Johnson: Livestock producers should be aware

Published 12:00 am Friday, March 25, 2011

By Brad Johnson
For the Salisbury Post
As spring is “springing” all around us, there are several items for livestock producers to be reminded of.
Grass tetany, sometimes called grass staggers, wheat pasture poisoning, lactation tetany and hypomagnesemia, usually occurs when animals, primarily ruminants, are grazing lush pastures in the spring, according to information from New Mexico State University. Grass tetany can also occur in the fall and winter, but much less frequently. Lactating, older cows are the most susceptible. Grass tetany is a worldwide problem with sporadic and unpredictable occurrence for any given area.

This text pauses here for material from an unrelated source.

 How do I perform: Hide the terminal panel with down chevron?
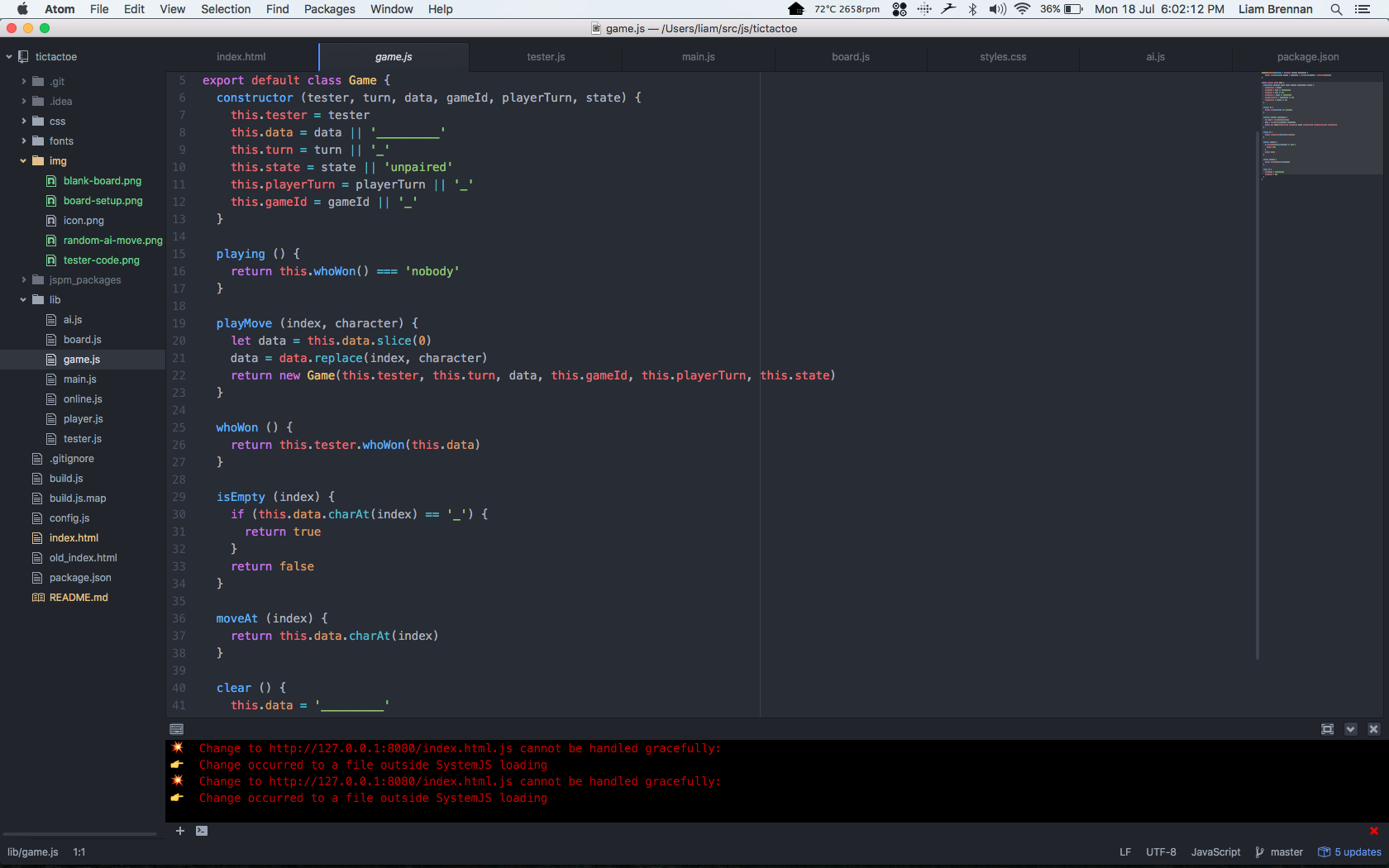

Grass tetany is caused by a deficiency of serum magnesium, frequently accompanied by a less-marked decrease in serum calcium. Clinical signs are often not observed and the only evidence is a dead cow. Animals affected by acute grass tetany may suddenly stop grazing, appear discomforted and show unusual alertness, such as staring and keeping their heads and ears in erect positions. Also, they may stagger; have twitching skin, especially on the face, ears, and flanks; and lie down and get up frequently.
Animals get grass tetany most often while grazing cool-season grasses or small grain pastures in spring or fall. Rapidly growing, lush grasses are most dangerous. Grass tetany also occurs when livestock are wintered on low magnesium grass hay or corn stover. It is not usually a problem on legume pastures on in animals wintered on legume hay.

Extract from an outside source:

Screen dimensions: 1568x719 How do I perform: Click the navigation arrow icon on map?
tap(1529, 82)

Cattle in the early stages of grass tetany should be handled gently, producing the least stress and exertion possible. Early treatment by, or on the advice of, a veterinarian is very important.
In general, to prevent grass tetany, applying magnesium fertilizer and dolomitic limestone to the soil may increase the magnesium concentration in plants. Local recommendations should be obtained before fertilization. Also, animals can be fed high magnesium mineral, available as a block, mineral salt mixture, or added to a protein supplement. The majority of cattle producers offer high magnesium mineral to their stock.

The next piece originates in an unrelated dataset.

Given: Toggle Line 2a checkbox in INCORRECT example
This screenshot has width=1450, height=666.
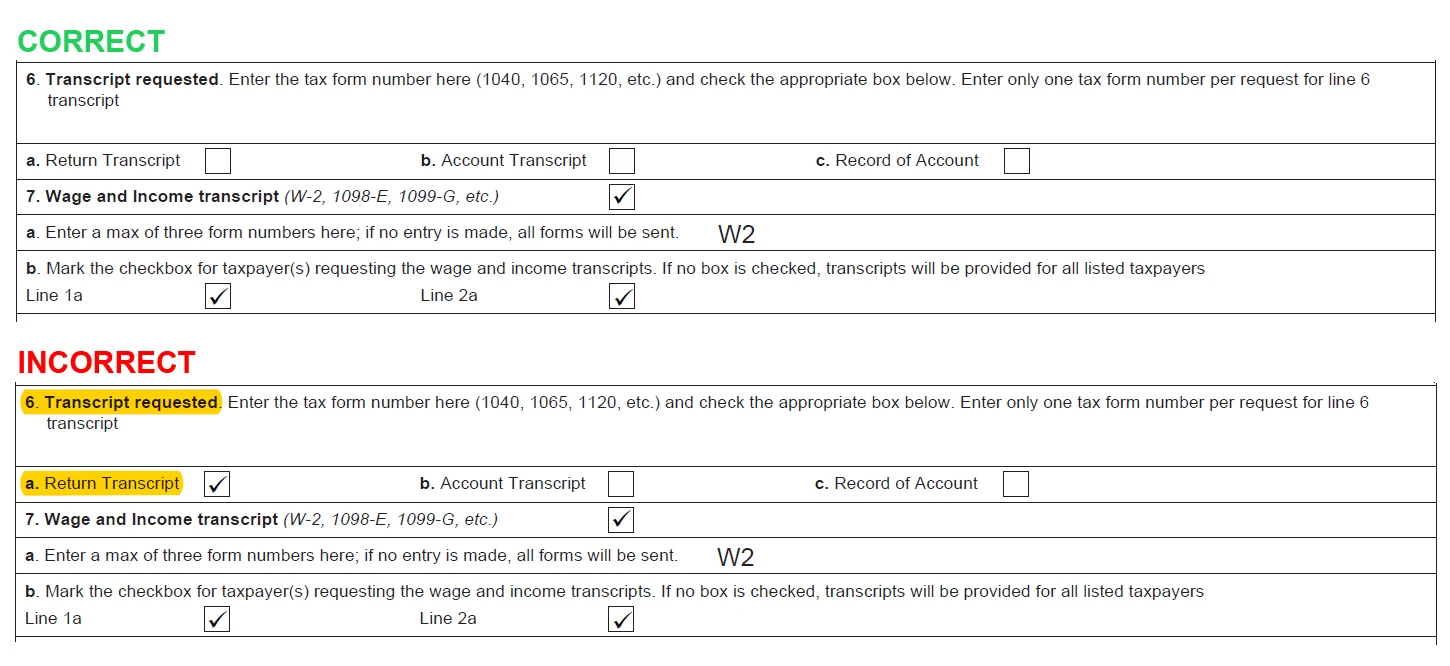Looking at the screenshot, I should click(621, 619).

I’ve seen quite a few cattle around the countryside with bald spots, usually a good indicator of lice and it’s that general time of year.
According to information from the University of Nebraska, the USDA estimates that U.S. livestock producers lose $125 million per year to cattle lice. Heavy lice populations cause lowered milk production, loss of flesh, stunted growth, general unthriftiness and anemia. University of Nebraska studies and studies of others indicate that moderate to heavy lice populations may reduce weight gains of calves by as much as 0.21 pounds per day.
The life cycle of all lice is similar. Lice are host specific and spend all their lives on the animal. Eggs (nits) are deposited on the hairs of cattle. The life cycle from egg to adult is from three to four weeks during cold weather. Reproduction slows dramatically in warm weather.
In the summer, lice generally can be found only in the folds of skin between the legs and body of cattle. In the winter, as populations increase, lice move around the body, often the back, sides, and tailhead.
There are many specific insecticides recommended for lice control. Read, understand, and comply with insecticide labels when treating livestock.
Examine treated livestock after about 14 days regardless of treatment method to determine if a second or continued treatment is necessary.
Most insecticides are not effective against eggs, so lice hatched after treatment may re-infest the animal.
Enjoy the spring weather.
Brad Johnson is an N.C. Cooperative Extension agent in livestock.